Hello, I just accidentally wrote an infinite recursive function (not a tail call). Usually, this results in getting this message:
thread '' has overflowed its stack
fatal runtime error: stack overflow
But in my program, I get a segmentation fault:
When I start it using cargo test volkertest, I get:
process didn't exit successfully: `/path/to/binary volkertest` (signal: 11, SIGSEGV: invalid memory reference
And when I run it in the vscode debugger, I get
Stop reason: signal SIGSEGV: address access protected (fault address: 0x7ffff7a29ff8)
The call stack is:
len<core::option::Option<bindgen::ir::item::Item>> (/home/volker/.rustup/toolchains/nightly-x86_64-unknown-linux-gnu/lib/rustlib/src/rust/library/core/src/slice/mod.rs:95)

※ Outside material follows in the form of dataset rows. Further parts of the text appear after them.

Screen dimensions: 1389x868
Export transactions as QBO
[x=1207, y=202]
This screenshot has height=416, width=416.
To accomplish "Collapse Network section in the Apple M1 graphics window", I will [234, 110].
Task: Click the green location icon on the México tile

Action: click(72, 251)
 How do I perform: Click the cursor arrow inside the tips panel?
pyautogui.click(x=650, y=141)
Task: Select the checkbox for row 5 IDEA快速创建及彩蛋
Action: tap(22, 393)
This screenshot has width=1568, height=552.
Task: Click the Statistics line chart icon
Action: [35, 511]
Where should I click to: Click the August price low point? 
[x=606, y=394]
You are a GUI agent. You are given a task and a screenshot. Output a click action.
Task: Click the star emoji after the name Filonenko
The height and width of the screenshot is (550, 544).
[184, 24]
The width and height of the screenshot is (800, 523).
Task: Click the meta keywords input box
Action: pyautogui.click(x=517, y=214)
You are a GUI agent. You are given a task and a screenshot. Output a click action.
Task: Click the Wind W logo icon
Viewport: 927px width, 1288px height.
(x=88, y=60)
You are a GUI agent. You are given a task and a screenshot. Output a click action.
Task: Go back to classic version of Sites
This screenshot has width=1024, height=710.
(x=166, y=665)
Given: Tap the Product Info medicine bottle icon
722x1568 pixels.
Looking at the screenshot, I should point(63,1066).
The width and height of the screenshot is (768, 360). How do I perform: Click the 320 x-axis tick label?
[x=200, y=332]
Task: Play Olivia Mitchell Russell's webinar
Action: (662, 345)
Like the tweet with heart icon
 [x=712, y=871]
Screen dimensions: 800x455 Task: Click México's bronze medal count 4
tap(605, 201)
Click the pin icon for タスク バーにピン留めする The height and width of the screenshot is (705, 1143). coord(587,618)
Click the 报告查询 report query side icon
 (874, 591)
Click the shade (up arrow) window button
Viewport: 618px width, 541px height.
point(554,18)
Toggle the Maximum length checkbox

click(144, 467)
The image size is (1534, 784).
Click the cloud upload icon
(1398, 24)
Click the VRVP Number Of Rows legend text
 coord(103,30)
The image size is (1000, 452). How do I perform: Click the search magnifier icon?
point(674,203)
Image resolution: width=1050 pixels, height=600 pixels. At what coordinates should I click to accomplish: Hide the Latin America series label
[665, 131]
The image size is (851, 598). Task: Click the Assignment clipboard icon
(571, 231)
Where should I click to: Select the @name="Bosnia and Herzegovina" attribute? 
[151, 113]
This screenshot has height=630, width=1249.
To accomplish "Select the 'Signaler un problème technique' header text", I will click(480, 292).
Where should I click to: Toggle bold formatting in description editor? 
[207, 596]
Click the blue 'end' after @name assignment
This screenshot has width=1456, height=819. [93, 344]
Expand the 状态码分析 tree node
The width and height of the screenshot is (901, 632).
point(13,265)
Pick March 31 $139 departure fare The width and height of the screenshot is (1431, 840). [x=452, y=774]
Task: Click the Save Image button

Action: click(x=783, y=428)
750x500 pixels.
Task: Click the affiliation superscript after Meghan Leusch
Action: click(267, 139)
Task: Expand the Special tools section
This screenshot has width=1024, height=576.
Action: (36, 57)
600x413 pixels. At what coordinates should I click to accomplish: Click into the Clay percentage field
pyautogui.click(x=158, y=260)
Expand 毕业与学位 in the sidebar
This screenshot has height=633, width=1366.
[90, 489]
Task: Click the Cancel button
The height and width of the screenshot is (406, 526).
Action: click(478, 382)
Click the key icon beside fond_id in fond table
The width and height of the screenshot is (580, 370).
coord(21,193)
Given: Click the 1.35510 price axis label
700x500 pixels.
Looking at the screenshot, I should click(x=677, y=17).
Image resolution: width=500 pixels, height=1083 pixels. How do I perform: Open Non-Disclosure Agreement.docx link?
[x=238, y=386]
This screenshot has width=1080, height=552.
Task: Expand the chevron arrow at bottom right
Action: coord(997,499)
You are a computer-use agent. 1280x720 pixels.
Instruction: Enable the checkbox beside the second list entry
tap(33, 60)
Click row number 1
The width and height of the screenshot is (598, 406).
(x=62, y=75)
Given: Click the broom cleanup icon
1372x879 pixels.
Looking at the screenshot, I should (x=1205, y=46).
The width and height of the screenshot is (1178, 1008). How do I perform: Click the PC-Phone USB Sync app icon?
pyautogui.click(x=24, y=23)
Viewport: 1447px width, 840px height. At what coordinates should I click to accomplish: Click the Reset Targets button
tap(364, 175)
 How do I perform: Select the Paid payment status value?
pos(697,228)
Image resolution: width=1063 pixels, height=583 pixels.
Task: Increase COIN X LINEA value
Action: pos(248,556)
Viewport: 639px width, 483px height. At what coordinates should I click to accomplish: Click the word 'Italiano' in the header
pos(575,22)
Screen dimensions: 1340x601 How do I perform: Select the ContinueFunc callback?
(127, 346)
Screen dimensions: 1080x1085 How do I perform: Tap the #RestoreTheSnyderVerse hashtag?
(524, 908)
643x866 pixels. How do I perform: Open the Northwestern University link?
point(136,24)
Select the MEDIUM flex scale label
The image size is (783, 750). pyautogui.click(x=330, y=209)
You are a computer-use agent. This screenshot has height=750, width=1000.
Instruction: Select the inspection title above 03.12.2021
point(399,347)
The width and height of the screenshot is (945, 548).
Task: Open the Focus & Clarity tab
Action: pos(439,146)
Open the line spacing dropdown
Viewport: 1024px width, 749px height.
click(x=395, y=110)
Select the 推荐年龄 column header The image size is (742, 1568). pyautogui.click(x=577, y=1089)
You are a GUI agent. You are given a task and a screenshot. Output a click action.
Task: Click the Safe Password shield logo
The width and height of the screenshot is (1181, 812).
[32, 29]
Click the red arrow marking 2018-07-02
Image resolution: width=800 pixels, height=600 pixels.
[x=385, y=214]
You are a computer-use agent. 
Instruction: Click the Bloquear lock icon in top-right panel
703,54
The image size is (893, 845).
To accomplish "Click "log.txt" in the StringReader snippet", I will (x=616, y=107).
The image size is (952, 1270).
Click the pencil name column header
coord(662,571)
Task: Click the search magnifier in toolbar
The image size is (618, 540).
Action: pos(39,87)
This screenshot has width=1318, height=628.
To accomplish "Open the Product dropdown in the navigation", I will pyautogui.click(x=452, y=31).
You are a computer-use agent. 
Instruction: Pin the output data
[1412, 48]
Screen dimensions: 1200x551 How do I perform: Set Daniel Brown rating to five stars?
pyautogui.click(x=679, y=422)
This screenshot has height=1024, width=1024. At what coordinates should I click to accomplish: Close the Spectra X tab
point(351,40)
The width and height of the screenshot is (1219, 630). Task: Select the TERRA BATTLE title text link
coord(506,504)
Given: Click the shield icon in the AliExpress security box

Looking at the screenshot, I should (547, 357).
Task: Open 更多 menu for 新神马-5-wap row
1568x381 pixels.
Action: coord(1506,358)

get<core::option::Option<bindgen::ir::item::Item>> (/home/volker/.rustup/toolchains/nightly-x86_64-unknown-linux-gnu/lib/rustlib/src/rust/library/core/src/slice/index.rs:155)
get<core::option::Option<bindgen::ir::item::Item>,usize> (/home/volker/.rustup/toolchains/nightly-x86_64-unknown-linux-gnu/lib/rustlib/src/rust/library/core/src/slice/mod.rs:282)
resolve_item_fallible<bindgen::ir::context::ItemId> (/home/volker/Sync/git/rust-bindgen/src/ir/context.rs:1475)
resolve_item<bindgen::ir::context::ItemId> (/home/volker/Sync/git/rust-bindgen/src/ir/context.rs:1483)
resolve (/home/volker/Sync/git/rust-bindgen/src/ir/context.rs:2700)
is_constified_enum_module (/home/volker/Sync/git/rust-bindgen/src/ir/item.rs:964)
is_constified_enum_module (/home/volker/Sync/git/rust-bindgen/src/ir/item.rs:982)
is_constified_enum_module (/home/volker/Sync/git/rust-bindgen/src/ir/item.rs:982)
...
is_constified_enum_module (/home/volker/Sync/git/rust-bindgen/src/ir/item.rs:982)
is_constified_enum_module (/home/volker/Sync/git/rust-bindgen/src/ir/item.rs:982)
...
start_thread (@start_thread:51)
Here, someone said that:
which sounds like rust is guaranteed to print "has overflowed its stack" instead of "signal SIGSEGV", which would mean that we have a bug here. Anyone knows if that is true? Is rust GUARANTEED to ALWAYS print "has overflowed its stack" instead of segfaulting? If yes, we just found a bug.